The first method is the less powerful option, but still requires 
constructing a meaningful error message which could help the user.

There are many possible error recovery strategies. For example, 
you might decide to insert some token according to the parsing 
information available up to the moment when error is discovered, 
if that would fix the problem and allow to continue parsing. 
Another option is to ignore a series of further tokens (treat 
them a whitespace, for example), until parser is able to continue 
its work.
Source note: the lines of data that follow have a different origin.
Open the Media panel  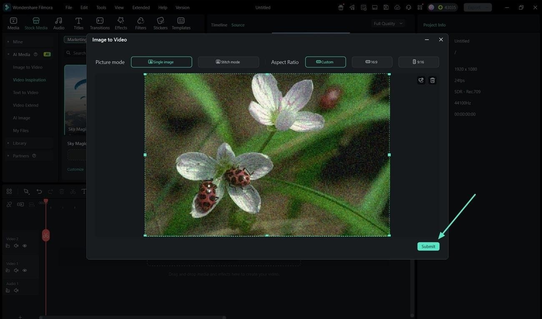tap(13, 22)
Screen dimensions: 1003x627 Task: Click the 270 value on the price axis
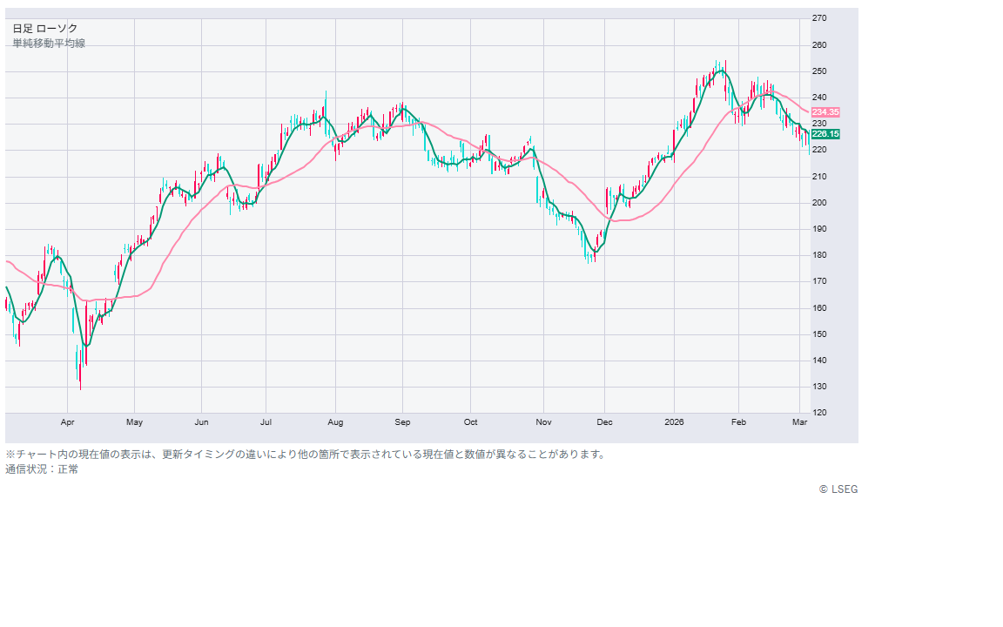pos(819,18)
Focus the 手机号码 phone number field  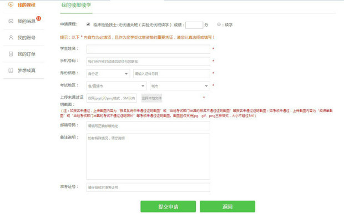pos(148,61)

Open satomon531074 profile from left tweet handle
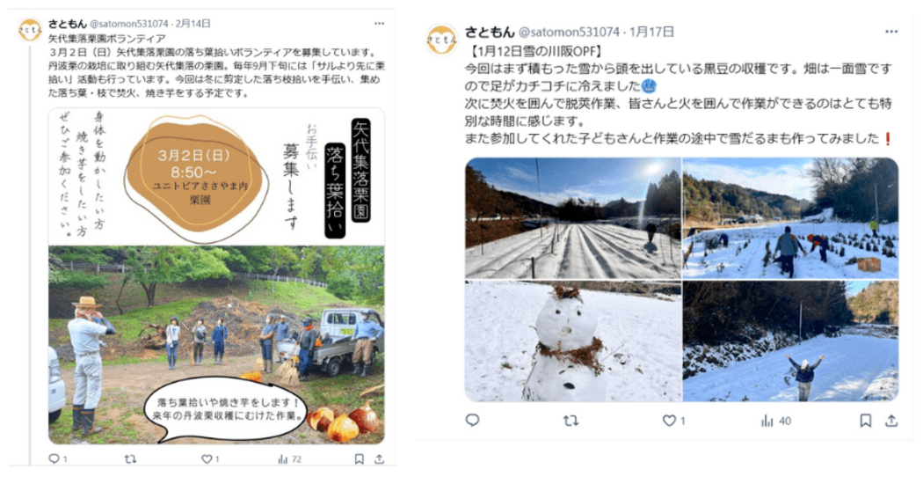click(x=129, y=24)
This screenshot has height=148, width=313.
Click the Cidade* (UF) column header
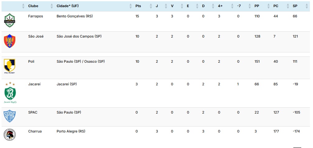67,6
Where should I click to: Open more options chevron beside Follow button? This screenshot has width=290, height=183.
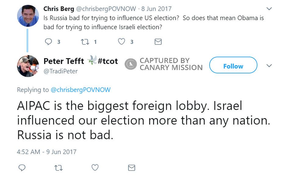[269, 66]
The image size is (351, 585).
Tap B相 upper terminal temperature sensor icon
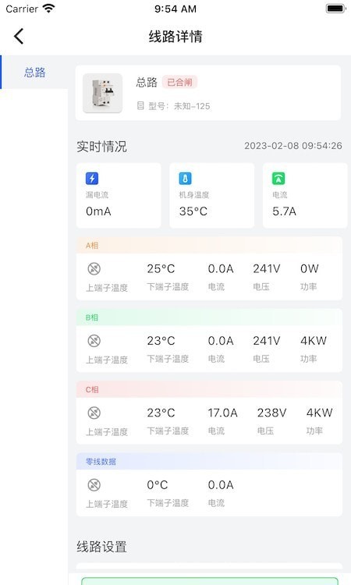pos(94,341)
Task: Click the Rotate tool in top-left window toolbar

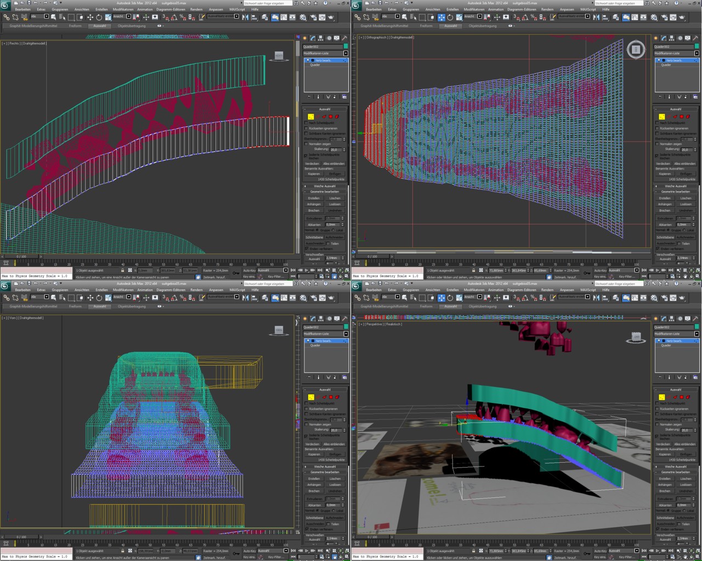Action: 99,17
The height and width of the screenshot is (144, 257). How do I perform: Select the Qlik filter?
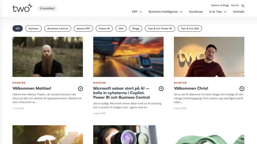click(x=121, y=29)
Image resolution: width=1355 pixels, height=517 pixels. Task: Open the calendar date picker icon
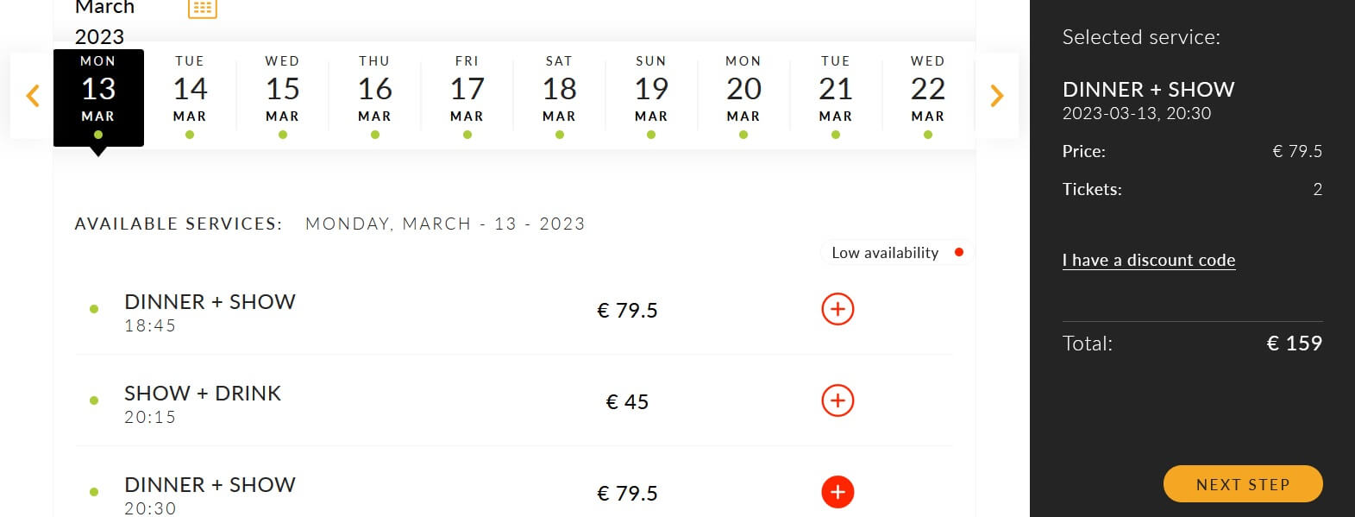(x=202, y=9)
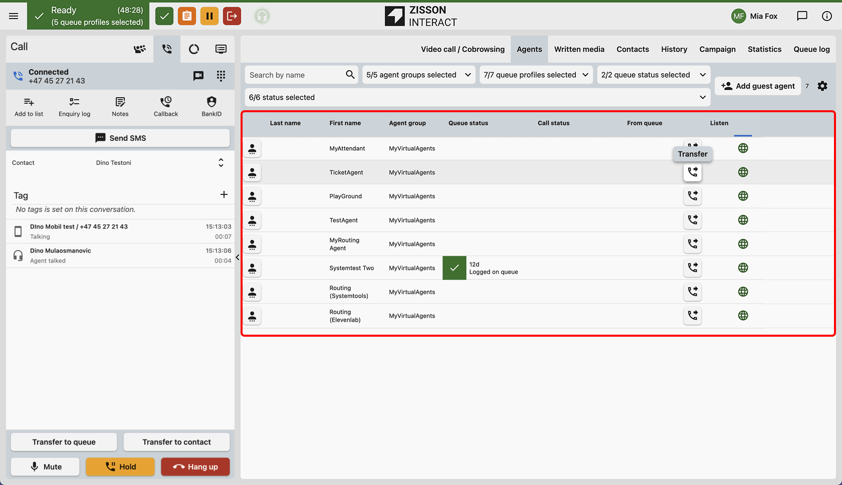Click the Hang up button
This screenshot has width=842, height=485.
pyautogui.click(x=195, y=466)
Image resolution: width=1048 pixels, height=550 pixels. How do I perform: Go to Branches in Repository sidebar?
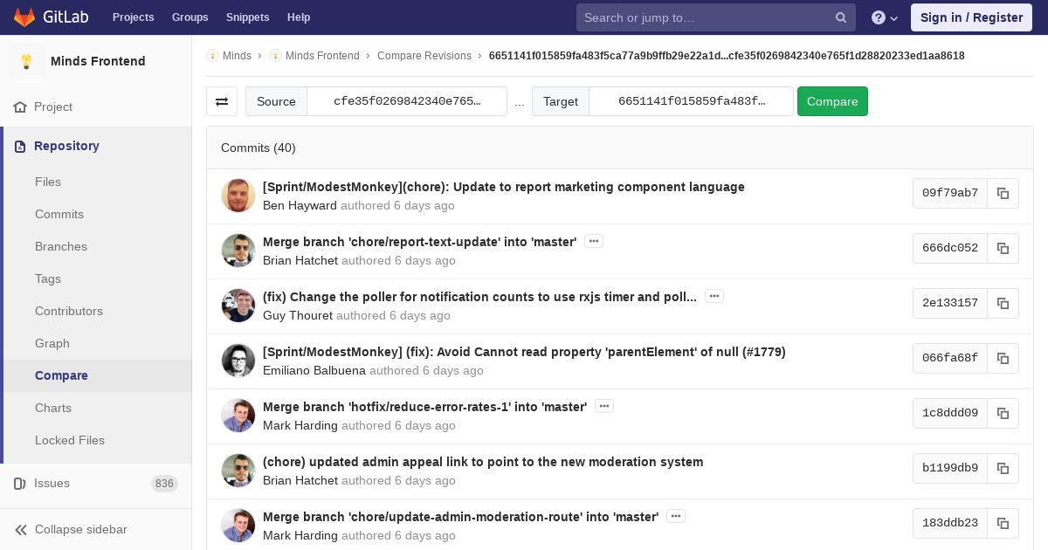[61, 246]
Also there are many heuristics for typical error 
situations.

All of these can only be performed if parser gathers the syntax 
information which can be inferred from source code according to 
the grammar rules.

In stage 2 you have only performed some basic analysis, like, 
e.g., matched braces to define some hierarchy. This means that at 
the time when you find a missing brace, for example, you cannot 
tell anything more than that braces don't match. Or, if the user 
inserts a brace in an incorrect location, it is only possible to 
say that it is either missing somewhere and somewhere else 
another brace is missing, or that it is missing in one place, and 
some other brace is redundant. In many cases you won't even 
notice that a brace is incorrectly placed, and pass the resulting 
tree to the 3rd stage. You don't take any hint from grammar about 
the exact locations where some token should be present.

Now, stage 3 heavily depends on the output of stage 2. As I 
demonstrated in some examples, it could get the output which 
implies incorrect structure, even if that has not been found in 
the previous stage. You would need to analyze so much information 
attempting to find the real roots of a problem, that effectively 
it would involve duplicating (implicitly) the logic of previous 
stage, but with combinatorial complexity growth.

The problems you would need to deal with are much more complex 
than I described here. So you wouldn't be able to deliver error 
recovery at all, or (if you could) it would be either trivial or 
would require needlessly complex logic. Breaking the system at 
the wrong boundary (when the number of dependencies that cross 
the boundary is large) always introduces artificial complexity.

Described above is the illustration of what I call information 
loss. I may have described something not as clearly as needed, 
but I didn't have the goal to provide a thorough and verifiable 
analysis. I speculated and simplified a lot. If you decide to 
ignore this, it is not a problem and I don't state that you will 
fail any of your goals. Just admit that __for me__ this approach 
is not a viable option. Everything written above is IMHO and 
there may be many ways to resolve the problems with various 
degrees of success.